• _TASKS TO PERFORM_:
• A. According to the article, how many tracks does the iTunes Music Store have?
• B. Copy the article's text between "So a picture" and "the 20th century.", inclusive.

Disc rejected, online distribution too

As Chris Anderson of Wired has demonstrated with his Long Tail©™® concept, that's not true online. Amazon and iTunes sell loads of tracks which make them money even though they'd never get onto a physical store's shelves. The music business has heard of this too: Rob Wells, Universal Music's head of new media, quoted the "long tail" concept at me late last year: the iTunes Music Store, he noted, has 1.2m tracks, "and every one of them has been downloaded at least once."

So let's ask: why hasn't Sony gone for a digital-only release on Ms Apple's new album? It would save all that tedious CD pressing. Every track would get downloaded at least once. After all, the intersection of people who are mad keen Fiona Apple fans with those who are on the internet and who understand BitTorrent can't be that huge; yet it's already got 18,500 members. The intersection of people who are mad keen Fiona Apple fans and are online and have access to the iTunes Music Store or Napster or whatever must be a lot bigger. Surely there's a big profit waiting there for Sony, which might even recoup that whacking advance. Perhaps restart her multi-platinum career, who knows.

But my contacts in the music industry listened to this suggestion and pursed their lips. "Well," said our mole - who sadly we can't name; but he's been around, trust us. "It's like this. OK, so there's now no retailer standing in the way between the owner of the repertoire, which is still the record company - though that could change - and the consumer. There's no retailer acting as a middleman. If Sony owns the rights to the album, they could just put it out on the Web."

Uh-huh. So why don't they? "Because you have to ask whose interest it serves. It doesn't do much for the artist or the record company. When you release an album, there has to be a story that you tell about it for the release to make sense." You thought it was about making a profit? No, it's about what Joni Mitchell called "the star-making machinery".

And the trouble with Ms Apple's difficult third album is that it won't do what Sony wants. "They've got to be thinking that even if they do put it out only in virtual form, they're not going to sell many more of the first two albums. And taking it one stage further, when it comes to marketing repertoire online, all four major labels are much more interested in getting their huge back catalogue there that hasn't been available for years and years. Just look at what Sony and BMG have - Miles Davis, Frank Sinatra, how many albums are there of theirs? It's all about real deep catalogue."

So a picture starts to form. Ms Apple's problem isn't that Sony wouldn't everwant to put her stuff online. It's just that she should join the queue in an orderly fashion - somewhere behind all the more famous artists who recorded something in the 20th century.

• _RECORD SET_:

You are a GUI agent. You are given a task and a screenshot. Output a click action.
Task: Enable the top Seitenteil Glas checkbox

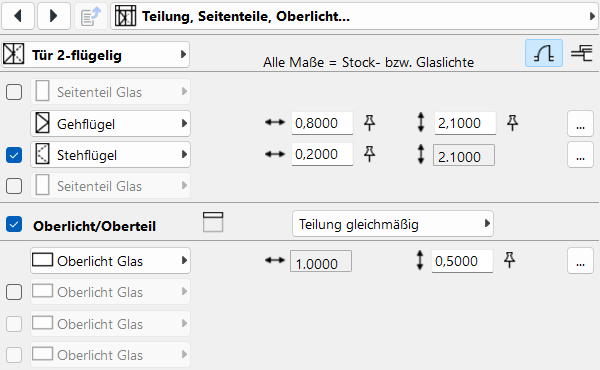(14, 92)
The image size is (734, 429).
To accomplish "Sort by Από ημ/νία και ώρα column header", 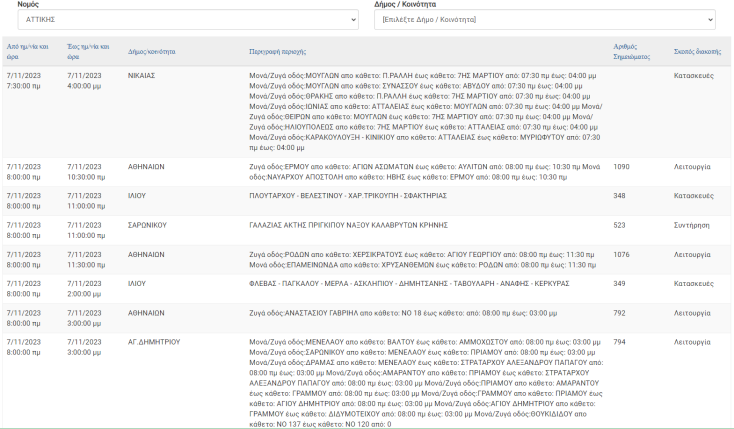I will point(27,50).
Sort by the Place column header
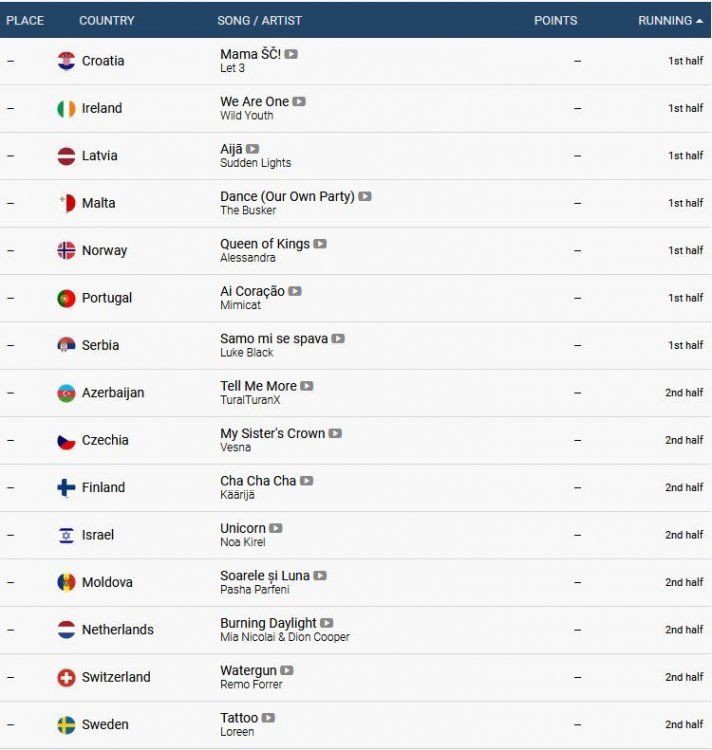The image size is (712, 750). click(x=25, y=20)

• _ANSWERS TO THE EXERCISE_:
• A. 1.2 million tracks.

• B.
So a picture starts to form. Ms Apple's problem isn't that Sony wouldn't everwant to put her stuff online. It's just that she should join the queue in an orderly fashion - somewhere behind all the more famous artists who recorded something in the 20th century.